--- Input ---
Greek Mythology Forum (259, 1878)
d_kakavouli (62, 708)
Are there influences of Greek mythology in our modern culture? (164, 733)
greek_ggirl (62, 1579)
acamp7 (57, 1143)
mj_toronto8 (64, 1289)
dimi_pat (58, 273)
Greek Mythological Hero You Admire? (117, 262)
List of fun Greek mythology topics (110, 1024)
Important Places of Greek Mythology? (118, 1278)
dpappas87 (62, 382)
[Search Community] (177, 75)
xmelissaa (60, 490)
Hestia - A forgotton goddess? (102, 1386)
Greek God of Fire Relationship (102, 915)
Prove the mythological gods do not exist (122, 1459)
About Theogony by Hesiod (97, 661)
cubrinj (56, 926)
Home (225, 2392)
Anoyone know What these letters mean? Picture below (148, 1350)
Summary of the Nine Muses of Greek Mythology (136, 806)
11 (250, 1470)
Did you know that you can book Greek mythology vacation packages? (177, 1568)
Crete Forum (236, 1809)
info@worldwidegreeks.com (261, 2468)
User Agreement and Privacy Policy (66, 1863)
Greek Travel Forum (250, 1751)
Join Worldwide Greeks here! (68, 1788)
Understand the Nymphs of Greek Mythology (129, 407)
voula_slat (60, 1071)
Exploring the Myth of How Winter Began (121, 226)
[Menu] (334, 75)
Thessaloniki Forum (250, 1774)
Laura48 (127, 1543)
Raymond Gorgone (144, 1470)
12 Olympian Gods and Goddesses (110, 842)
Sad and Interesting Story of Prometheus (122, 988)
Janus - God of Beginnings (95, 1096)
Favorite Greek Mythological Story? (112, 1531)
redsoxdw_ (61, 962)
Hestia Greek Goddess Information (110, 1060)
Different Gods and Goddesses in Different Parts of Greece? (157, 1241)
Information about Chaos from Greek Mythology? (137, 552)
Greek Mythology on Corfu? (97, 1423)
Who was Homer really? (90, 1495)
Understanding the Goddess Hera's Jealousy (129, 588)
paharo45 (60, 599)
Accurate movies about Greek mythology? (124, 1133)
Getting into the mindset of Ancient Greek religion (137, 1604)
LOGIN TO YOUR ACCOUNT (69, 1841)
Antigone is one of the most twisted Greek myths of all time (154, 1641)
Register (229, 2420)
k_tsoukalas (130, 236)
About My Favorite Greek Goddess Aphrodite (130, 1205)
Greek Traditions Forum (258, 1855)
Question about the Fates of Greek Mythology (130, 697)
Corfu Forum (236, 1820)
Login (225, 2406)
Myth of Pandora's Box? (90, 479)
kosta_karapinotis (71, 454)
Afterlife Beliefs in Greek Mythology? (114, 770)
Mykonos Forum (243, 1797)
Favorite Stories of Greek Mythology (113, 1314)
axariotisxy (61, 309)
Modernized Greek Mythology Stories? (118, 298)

--- What is being asked ---
What is needed is an exact copy of every entry above.

--- Solved exercise ---
Greek Mythology Forum (259, 1878)
d_kakavouli (62, 708)
Are there influences of Greek mythology in our modern culture? (164, 733)
greek_ggirl (62, 1579)
acamp7 (57, 1143)
mj_toronto8 (64, 1289)
dimi_pat (58, 273)
Greek Mythological Hero You Admire? (117, 262)
List of fun Greek mythology topics (110, 1024)
Important Places of Greek Mythology? (118, 1278)
dpappas87 (62, 382)
[Search Community] (177, 75)
xmelissaa (60, 490)
Hestia - A forgotton goddess? (102, 1386)
Greek God of Fire Relationship (102, 915)
Prove the mythological gods do not exist (122, 1459)
About Theogony by Hesiod (97, 661)
cubrinj (56, 926)
Home (225, 2392)
Anoyone know What these letters mean? Picture below (148, 1350)
Summary of the Nine Muses of Greek Mythology (136, 806)
11 (250, 1470)
Did you know that you can book Greek mythology vacation packages? (177, 1568)
Crete Forum (236, 1809)
info@worldwidegreeks.com (261, 2468)
User Agreement and Privacy Policy (66, 1863)
Greek Travel Forum (250, 1751)
Join Worldwide Greeks here! (68, 1788)
Understand the Nymphs of Greek Mythology (129, 407)
voula_slat (60, 1071)
Exploring the Myth of How Winter Began (121, 226)
[Menu] (334, 75)
Thessaloniki Forum (250, 1774)
Laura48 (127, 1543)
Raymond Gorgone (144, 1470)
12 Olympian Gods and Goddesses (110, 842)
Sad and Interesting Story of Prometheus (122, 988)
Janus - God of Beginnings (95, 1096)
Favorite Greek Mythological Story? (112, 1531)
redsoxdw_ (61, 962)
Hestia Greek Goddess Information (110, 1060)
Different Gods and Goddesses in Different Parts of Greece? (157, 1241)
Information about Chaos from Greek Mythology? (137, 552)
Greek Mythology on Corfu? (97, 1423)
Who was Homer really? (90, 1495)
Understanding the Goddess Hera's Jealousy (129, 588)
paharo45 (60, 599)
Accurate movies about Greek mythology? (124, 1133)
Getting into the mindset of Ancient Greek religion (137, 1604)
LOGIN TO YOUR ACCOUNT (69, 1841)
Antigone is one of the most twisted Greek myths of all time (154, 1641)
Register (229, 2420)
k_tsoukalas (130, 236)
About My Favorite Greek Goddess Aphrodite (130, 1205)
Greek Traditions Forum (258, 1855)
Question about the Fates of Greek Mythology (130, 697)
Corfu Forum (236, 1820)
Login (225, 2406)
Myth of Pandora's Box? (90, 479)
kosta_karapinotis (71, 454)
Afterlife Beliefs in Greek Mythology? (114, 770)
Mykonos Forum (243, 1797)
Favorite Stories of Greek Mythology (113, 1314)
axariotisxy (61, 309)
Modernized Greek Mythology Stories? (118, 298)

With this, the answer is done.